Published Tuesday Mar 28, 2017

Great Bay National Estuarine near Portsmouth. Photo: NOAA


The NH Department of Environmental Services (NHDES)'s Coastal Program in Portsmouth is directing $521,000 toward five new projects to promote municipal and state flood hazard preparedness and resilience in communities along the Atlantic Coast and Great Bay estuary.

The largest project—titled NH Setting SAIL: Acting on the Coastal Risk and Hazards Commission Science, Assessment, Implementation, and Legislation Recommendations (NH Setting SAIL)is funded through a $249,995 Project of Special Merit grant from the National Oceanic and Atmospheric Administration Office for Coastal Management. The project, scheduled to be completed by March 2018, will provide funding for the Coastal Program and partner organizations to assist 10 Great Bay municipalities to carry out their coastal resilience planning and outreach priorities. 

Project partners include the Great Bay National Estuarine Research Reserve and Great Bay Stewards, both in Greenland; Rockingham Planning Commission in Exeter; Strafford Regional Planning Commission in Rochester; and University of NH Cooperative Extension and NH Sea Grant, both in Durham.

NH Setting SAIL will assist Great Bay municipalities to prioritize and implement actions that meet their needs, including the development of a climate adaptation chapter for the City of Dover Master Plan. The project will also provide capacity for key state agencies to coordinate audits of laws governing the coastal region, as required by Chaptered Law 195/SB 452; complete inventories of vulnerable state assets; and conduct a detailed vulnerability assessment for a specific state asset.

Four additional projects are part of the Coastal Program's Design Solutions for Coastal Resilience grant funding opportunity from last summer. The four projects, selected from 11 applications, are in the contracting phase and are scheduled to be completed by June 2018. They include:

  • In an effort to improve beach and dune management in Hampton and Seabrook, the University of NH Cooperative Extension and NH Sea Grant propose to carry out a second phase of work to restore degraded dune areas, promote a dune grass Community Garden for homeowners, and design new strategies to minimize dune impacts in the remnant NH dune systems that provide habitat and storm protection benefits in southern coastal NH.
  • A proposal from the town of North Hampton seeks to assess drainage issues at the flood-prone Philbrick’s Pond salt marsh adjacent to Route 1A.
  • The Town of Durham sought funds to analyze erosion issues at Wagon Hill Farm and design a nature-based erosion control solution.
  • The Rockingham Planning Commission was selected based on its proposal to work with the city of Portsmouth and the towns of Rye, Hampton and Seabrook to implement high water mark installations depicting historical and possible future flood elevations.

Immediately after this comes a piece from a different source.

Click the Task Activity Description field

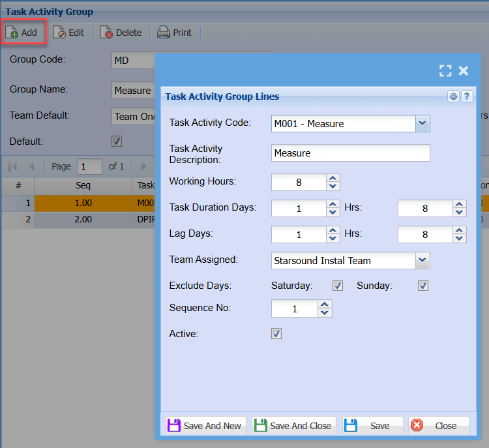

Funds for this grant are provided by the National Oceanic and Atmospheric Administration’s Office for Coastal Management under the Coastal Zone Management Act in conjunction with the NHDES Coastal Program.   

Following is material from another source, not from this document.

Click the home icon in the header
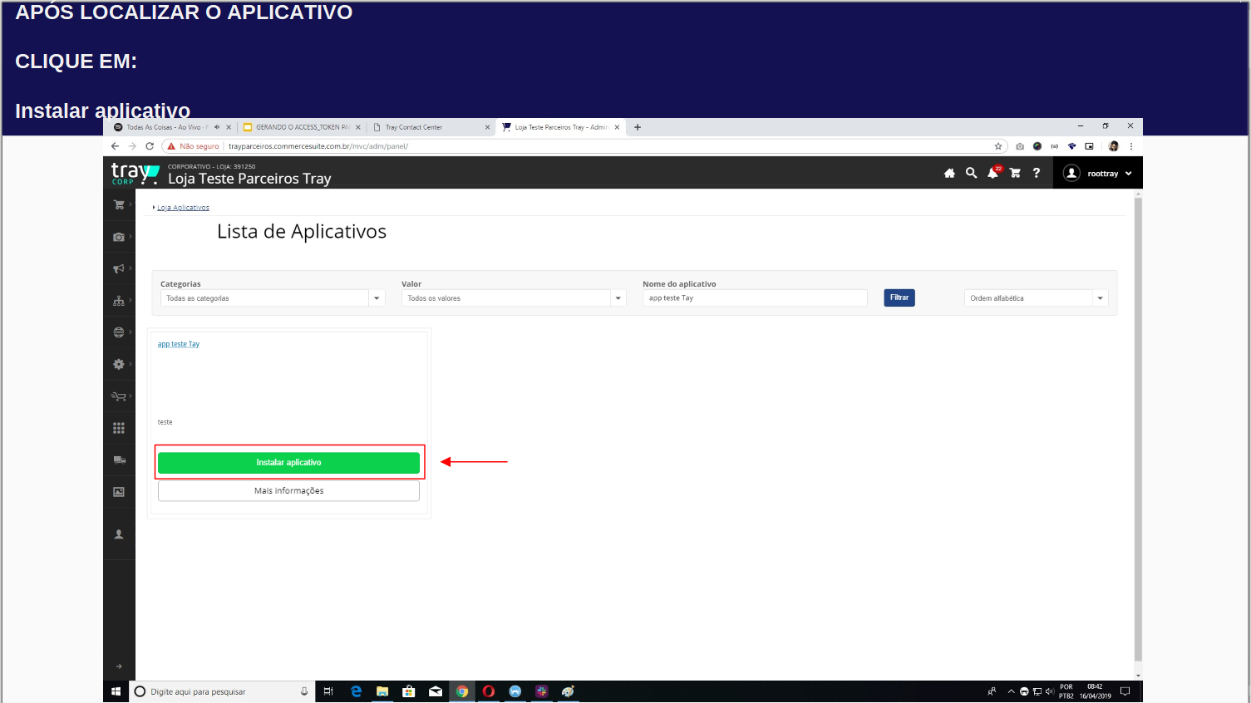The image size is (1251, 703). point(949,174)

These projects were prompted by the final report from the Coastal Risk and Hazards Commission, established by legislation in August 2013 to help coastal communities and the state prepare for projected sea level rise and other coastal and coastal watershed hazards. The bipartisan Commission unanimously adopted the final report, which summarizes NH’s vulnerabilities to projected coastal flood hazards and puts forth guidelines for 17 coastal zone municipalities to minimize flood risk and enhance resilience.

NHDES participated in the development of the Commission recommendations and will oversee implementation over the next several years. Sherry Godlewski, the NHDES representative on the commission and co-chair of the New Hampshire Coastal Adaptation Workgroup, says “The Commission’s report provides much-needed guidance on how to begin building resilience in our coastal communities and state agency operations. The Report’s sound science and planning guidance support what our municipal and state decision makers have told us they wanted. They have asked for this guidance, and they are ready to act.”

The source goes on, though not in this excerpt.